### TEXTE À LIRE
Un roman concis et percutant

Pour faire court, La fille qu’on appelle, une call girl dirait-on en anglais est Laura. C’est elle qui nous raconte l’histoire, du début, alors qu’elle est chez les flics, on ne sait pas trop pourquoi mais en tout cas elle raconte depuis le début. Elle qui rencontre le Maire. Celui-ci est l’employeur de son père, Max. Max est boxeur pro, il a été champion de France. C’est donc Max, le père de Laura, qui lui arrange un rendez-vous avec le Maire car elle a besoin d’un logement. C’est le début. Puis la suite, c’est Laura qui la raconte.
C’est l’histoire d’une agression qui est arrivée insidieusement, c’est l’histoire d’un non qui n’a pas été prononcé, c’est l’histoire d’un politique et d’une fille, c’est l’histoire d’une fille qui est semblable à des milliers (millions?) d’autres.
L’auteur arrive à détricoter le mécanisme qui se joue dans les agressions sexuelles. Ce mélange de pouvoir, de non dit, d’obligation, de sous-entendu. Pourtant, les faits sont bien là. Pourtant, ce n’est souvent pas la fille que l’on croit.
A lire, à faire lire, à toutes et tous, surtout, que les garçons comprennent que ce n’est pas si simple.

La Fille qu'on appelle - Tanguy Viel

Extrait

Extrait page 82 – Laura explique les faits déroulés aux policiers
« Et de fait, c’est vrai, ils n’ont pas eu l’air de comprendre, pas plus que si on leur avait mis sous les yeux une équation mathématique réduite à son expression la plus abstraite – eux, collégiens de bonne volonté mais dont le tour d’esprit n’aurait pas été formé à ce genre de métaphores pour qu’apparaisse autre chose qu’une image pour ainsi dire littérale d’escalier et de marches inégales.
Que le plus dur, elle a repris, ou bien le pire, ou bien le plus absurde, ce n’est pas de passer de zéro à un mais bien de un à deux, je veux dire, vous comprenez, passer de la première à la deuxième fois.
Vous voulez dire qu’il y a eu une deuxième fois ?

### LISTING FOURNI
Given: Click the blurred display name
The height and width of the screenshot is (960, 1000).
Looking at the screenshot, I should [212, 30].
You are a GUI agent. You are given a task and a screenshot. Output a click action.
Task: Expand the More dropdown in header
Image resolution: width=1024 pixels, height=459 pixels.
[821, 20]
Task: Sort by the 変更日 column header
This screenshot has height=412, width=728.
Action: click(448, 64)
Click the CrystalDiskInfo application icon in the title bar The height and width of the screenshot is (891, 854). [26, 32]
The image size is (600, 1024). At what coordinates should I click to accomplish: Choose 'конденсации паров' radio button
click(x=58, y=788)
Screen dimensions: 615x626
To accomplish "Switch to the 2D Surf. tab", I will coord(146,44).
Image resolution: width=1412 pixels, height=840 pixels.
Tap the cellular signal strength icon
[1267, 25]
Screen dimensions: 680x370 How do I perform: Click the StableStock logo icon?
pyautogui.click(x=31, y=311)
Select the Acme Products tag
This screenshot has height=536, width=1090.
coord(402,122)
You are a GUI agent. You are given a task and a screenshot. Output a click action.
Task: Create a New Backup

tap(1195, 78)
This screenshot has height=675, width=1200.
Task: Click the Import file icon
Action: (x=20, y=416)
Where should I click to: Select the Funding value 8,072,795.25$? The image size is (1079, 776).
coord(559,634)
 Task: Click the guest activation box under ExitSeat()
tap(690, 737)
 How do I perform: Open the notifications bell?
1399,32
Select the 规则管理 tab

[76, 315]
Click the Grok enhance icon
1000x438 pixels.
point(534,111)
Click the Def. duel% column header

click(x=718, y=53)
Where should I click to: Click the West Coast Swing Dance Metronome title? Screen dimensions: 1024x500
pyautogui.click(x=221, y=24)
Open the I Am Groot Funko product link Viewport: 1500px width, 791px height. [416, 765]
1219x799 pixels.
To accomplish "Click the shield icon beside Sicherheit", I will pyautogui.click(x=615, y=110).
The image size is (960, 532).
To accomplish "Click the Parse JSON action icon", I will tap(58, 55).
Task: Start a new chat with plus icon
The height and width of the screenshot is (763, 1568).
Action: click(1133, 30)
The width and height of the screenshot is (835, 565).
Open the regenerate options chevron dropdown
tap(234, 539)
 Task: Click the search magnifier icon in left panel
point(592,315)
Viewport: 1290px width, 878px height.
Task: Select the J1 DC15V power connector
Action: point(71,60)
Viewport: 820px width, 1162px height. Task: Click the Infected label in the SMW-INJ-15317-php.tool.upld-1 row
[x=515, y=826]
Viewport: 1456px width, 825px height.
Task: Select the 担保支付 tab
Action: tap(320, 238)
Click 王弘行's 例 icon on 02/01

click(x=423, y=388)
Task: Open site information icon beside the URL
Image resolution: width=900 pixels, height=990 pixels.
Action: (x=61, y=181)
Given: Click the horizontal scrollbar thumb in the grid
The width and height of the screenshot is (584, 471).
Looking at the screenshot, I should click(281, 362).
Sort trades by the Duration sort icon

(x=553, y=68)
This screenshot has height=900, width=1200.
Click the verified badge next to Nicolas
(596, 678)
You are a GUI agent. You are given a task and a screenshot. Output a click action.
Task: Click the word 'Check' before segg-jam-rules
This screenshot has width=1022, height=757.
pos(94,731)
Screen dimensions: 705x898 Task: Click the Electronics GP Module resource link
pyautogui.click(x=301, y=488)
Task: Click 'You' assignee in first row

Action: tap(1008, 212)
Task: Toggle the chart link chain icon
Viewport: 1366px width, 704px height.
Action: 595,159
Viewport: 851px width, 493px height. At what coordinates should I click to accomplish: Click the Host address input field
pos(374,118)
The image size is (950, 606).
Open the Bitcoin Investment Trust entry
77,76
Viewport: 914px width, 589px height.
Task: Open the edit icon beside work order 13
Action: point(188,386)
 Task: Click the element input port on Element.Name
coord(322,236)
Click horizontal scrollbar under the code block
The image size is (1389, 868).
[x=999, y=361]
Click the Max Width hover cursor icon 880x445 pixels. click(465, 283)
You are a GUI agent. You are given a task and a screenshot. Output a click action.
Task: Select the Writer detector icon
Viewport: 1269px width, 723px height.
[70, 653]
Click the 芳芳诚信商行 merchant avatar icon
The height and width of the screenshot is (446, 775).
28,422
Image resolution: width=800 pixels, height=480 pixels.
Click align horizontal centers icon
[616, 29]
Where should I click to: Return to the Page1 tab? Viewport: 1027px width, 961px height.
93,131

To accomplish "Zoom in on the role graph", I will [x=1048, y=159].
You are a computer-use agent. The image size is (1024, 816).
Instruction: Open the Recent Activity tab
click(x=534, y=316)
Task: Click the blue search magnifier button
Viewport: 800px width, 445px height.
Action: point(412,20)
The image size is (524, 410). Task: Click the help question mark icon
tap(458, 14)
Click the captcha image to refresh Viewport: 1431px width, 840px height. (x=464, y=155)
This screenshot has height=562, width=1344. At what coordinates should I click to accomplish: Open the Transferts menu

### CONSIGNE A
Réponds à ces questions d'après le texte sur La Fille qu'on appelle :
(i) Quel sport pratique Max, le père de Laura ?
(ii) Pourquoi Laura a-t-elle besoin d'un rendez-vous avec le Maire ?
(iii) De quelle page vient l'extrait cité ?
### CONSIGNE B
Recopie mot pour mot les lignes du listing, de celle qui contient « Click the Def. duel% column header » jusqu'à celle qui contient « Open the I Am », ces deux lignes comprises.

### CORRIGÉ A
(i) La boxe : Max est boxeur professionnel et a été champion de France.
(ii) Elle a besoin d'un logement.
(iii) De la page 82.

### CORRIGÉ B
Click the Def. duel% column header

click(x=718, y=53)
Where should I click to: Click the West Coast Swing Dance Metronome title? Screen dimensions: 1024x500
pyautogui.click(x=221, y=24)
Open the I Am Groot Funko product link Viewport: 1500px width, 791px height. [416, 765]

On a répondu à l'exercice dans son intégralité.